Grief is a very strong feeling of sadness especially caused by the loss of someone dear. During this time you tend to feel numb and a sense of detachment from your everyday tasks and miss the existence of a person. Studies say that grieving can last for months and that one should be prepared for the different stages. It will take a toll on our emotional and personal life. Having someone to vent to and validate your grief and the process you are going through can be really helpful.

The grieving process goes through stages for everyone. It is not necessary that the stages go in order and there isn't any set timing for a particular stage. A number of internal and external factors play a role as to how long these stages last until a person finally reaches acceptance.



  • Denial is the first stage and this helps in minimizing the overwhelming pain. It is really hard to come in terms with the loss of someone you may have been in touch with.

  • The second stage is anger. In this stage you aren't sure what, who or why you are angry with. This stage has a lot of extreme emotional discomfort. Anger is a way used by people to channel these extreme emotions.

  • The next stage is depression. Grief enters our lives on a deeper level, deeper than we ever imagined. This depressive stage feels as though it will last forever.
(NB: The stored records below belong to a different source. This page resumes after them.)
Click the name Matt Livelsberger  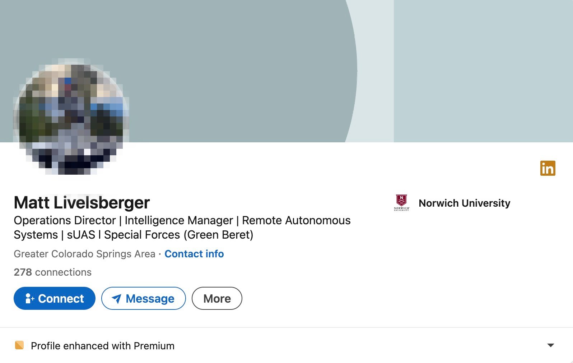(x=82, y=203)
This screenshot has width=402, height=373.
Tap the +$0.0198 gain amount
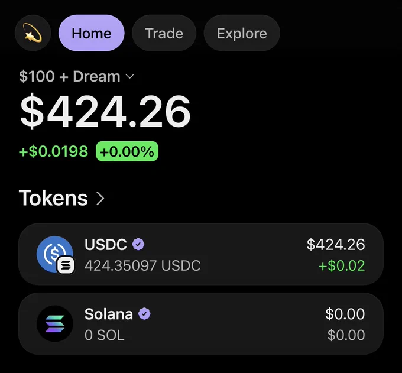(x=53, y=151)
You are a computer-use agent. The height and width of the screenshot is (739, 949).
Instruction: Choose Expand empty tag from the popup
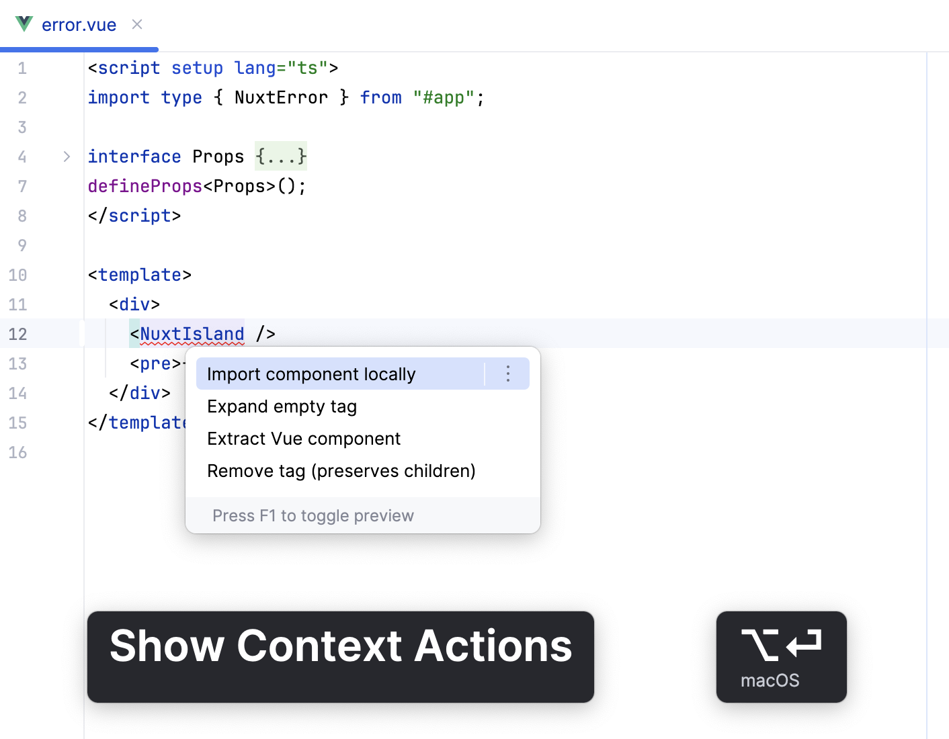click(282, 406)
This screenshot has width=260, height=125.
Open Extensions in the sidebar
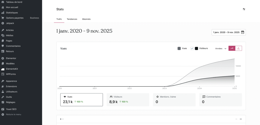pos(11,86)
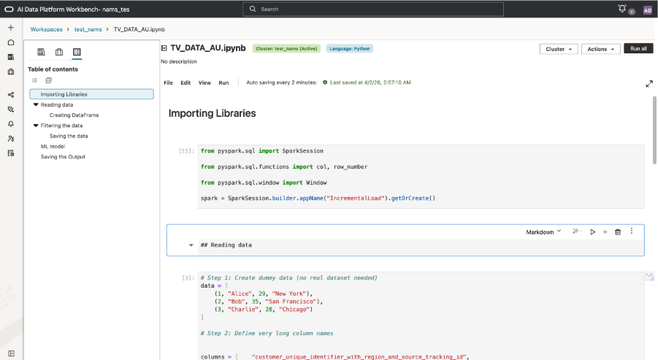Collapse the Filtering the data section
The width and height of the screenshot is (658, 360).
point(36,126)
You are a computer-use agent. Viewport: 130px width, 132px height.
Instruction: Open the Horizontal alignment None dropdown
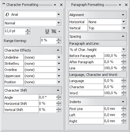124,22
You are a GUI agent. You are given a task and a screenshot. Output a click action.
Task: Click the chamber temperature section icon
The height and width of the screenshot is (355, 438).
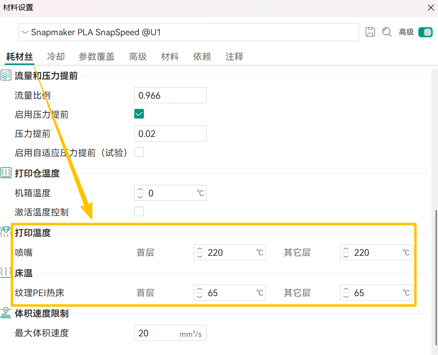(x=6, y=173)
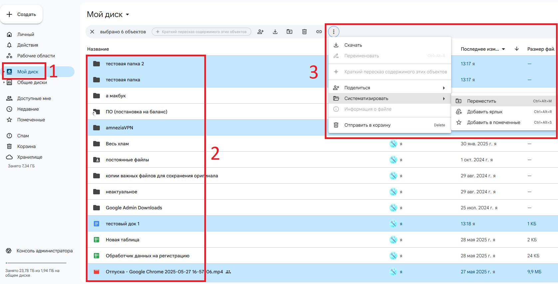Expand the Мой диск title dropdown
This screenshot has width=558, height=284.
click(127, 15)
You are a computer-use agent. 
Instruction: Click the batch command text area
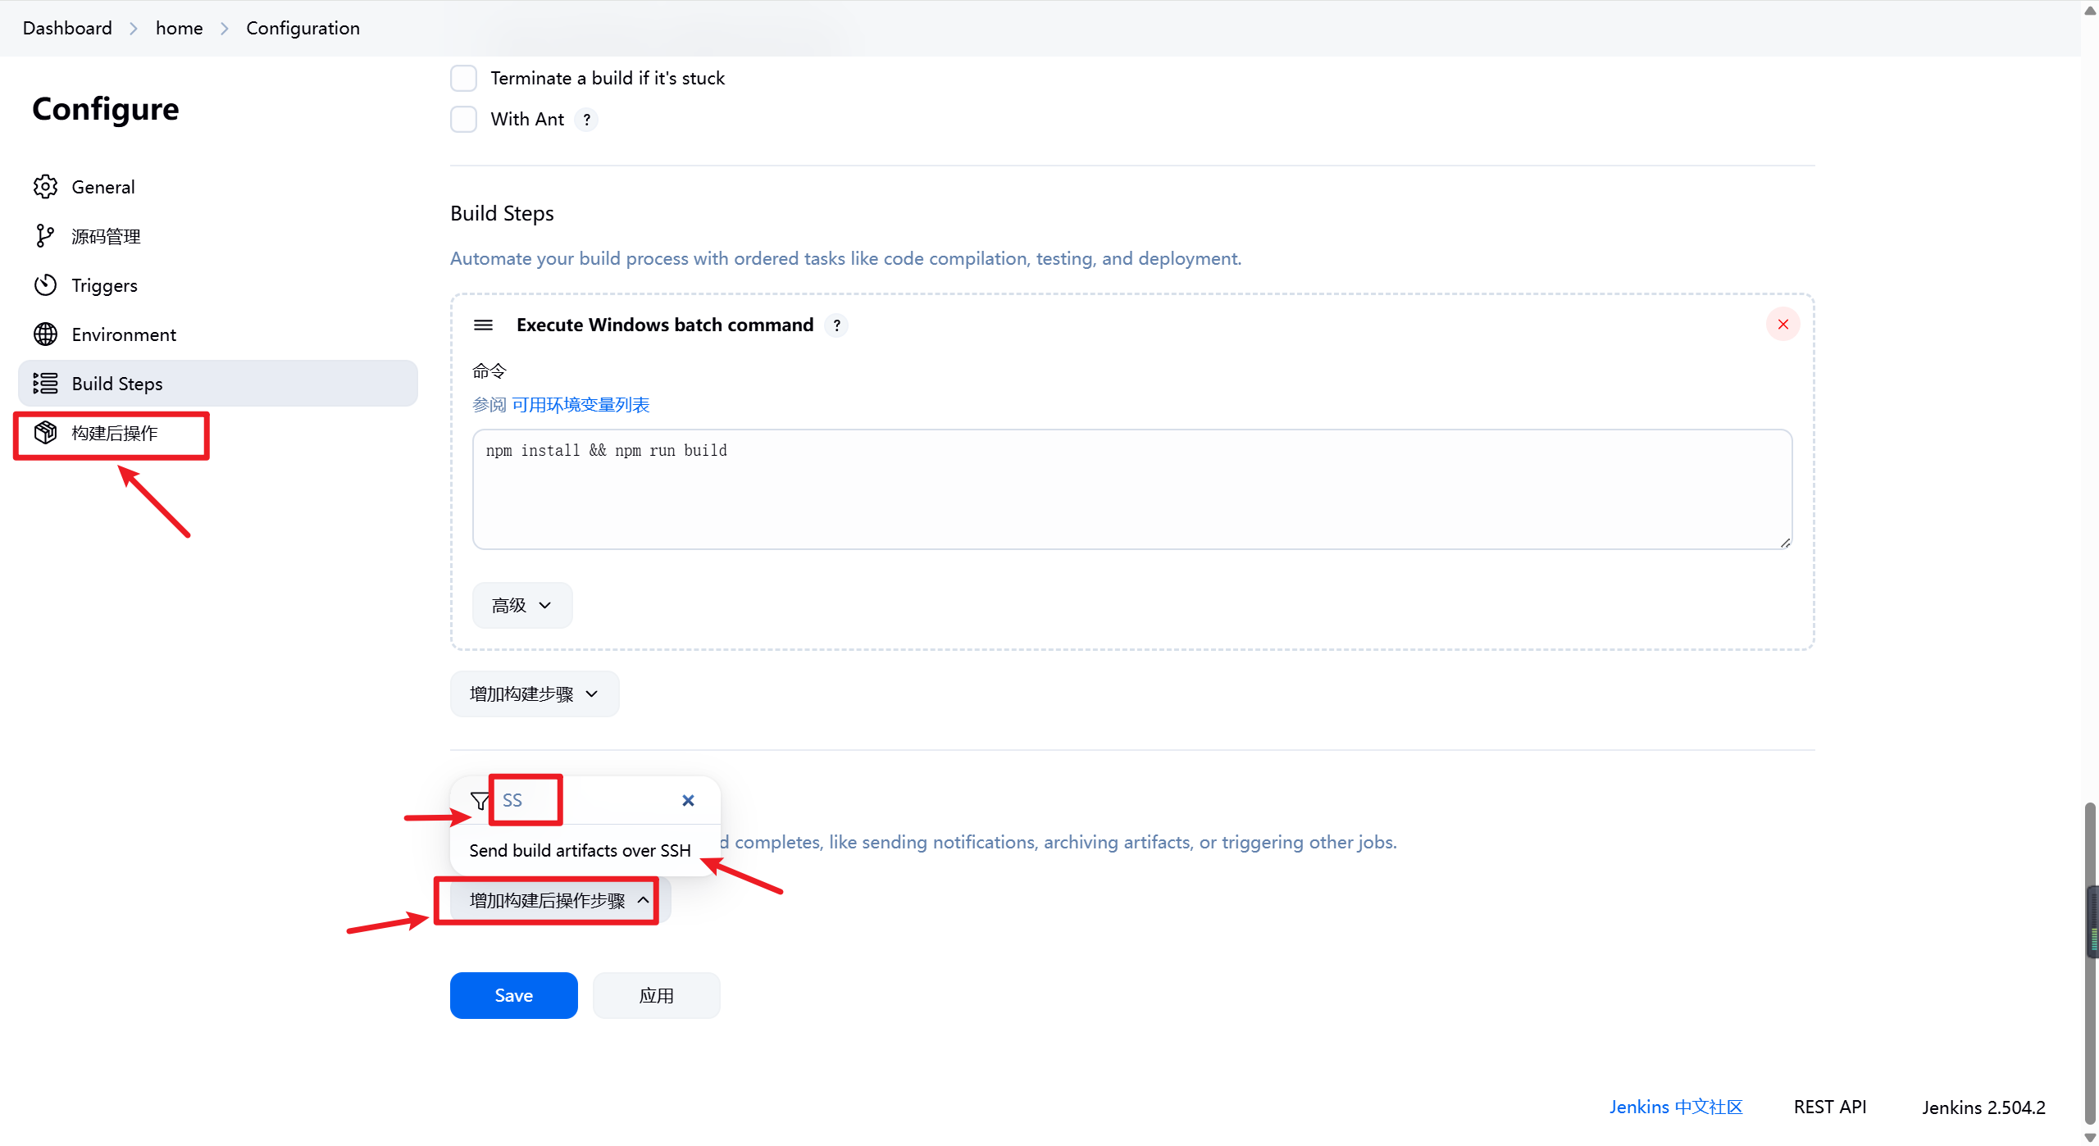pos(1131,489)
It is important to understand that it is completely normal to feel this way.

  • In the fourth stage of bargaining, you are willing to bargain to a higher power for the loved ones' life. You are willing to give up anything you have to have them back. When we lose our sense of control, bargaining helps us get a sense of stability.

  • The last stage is acceptance. In this stage you re-enter reality. You come to terms with a new reality and understand that life has to go on. In this stage, you may lift from your fog; you start to engage with friends again, and might even make new relationships as time goes on. You understand your loved one can never be replaced, but you move, grow, and evolve into your new reality.


During this period we need information, communication, emotional support, guidance and direction. The symptoms can express themselves physically, socially, or spiritually: crying, headache, difficulty in sleeping, questioning the purpose of living, self isolation from family and friends, emotional outbursts, abnormal behaviour etc.

Grief is difficult during any part of your life. During your midlife, you may find it really difficult to let go of a person who you formed an emotional connection with. It could be your partner, your parents, a very close friend or someone you've known all your life. They might feel guilty for not having been able to protect their children). Losing a spouse or partner during a disaster or crisis event can leave middle aged adults with (often unfamiliar) responsibilities and roles, experiencing financial hardship, and/or dealing with grieving children. Middle aged adults might grieve future plans for retiring together. “Reinventing” oneself sounds fabulous, but sometimes it can be sad and overwhelming



This kind of grief and loss should be handled in a delicate way.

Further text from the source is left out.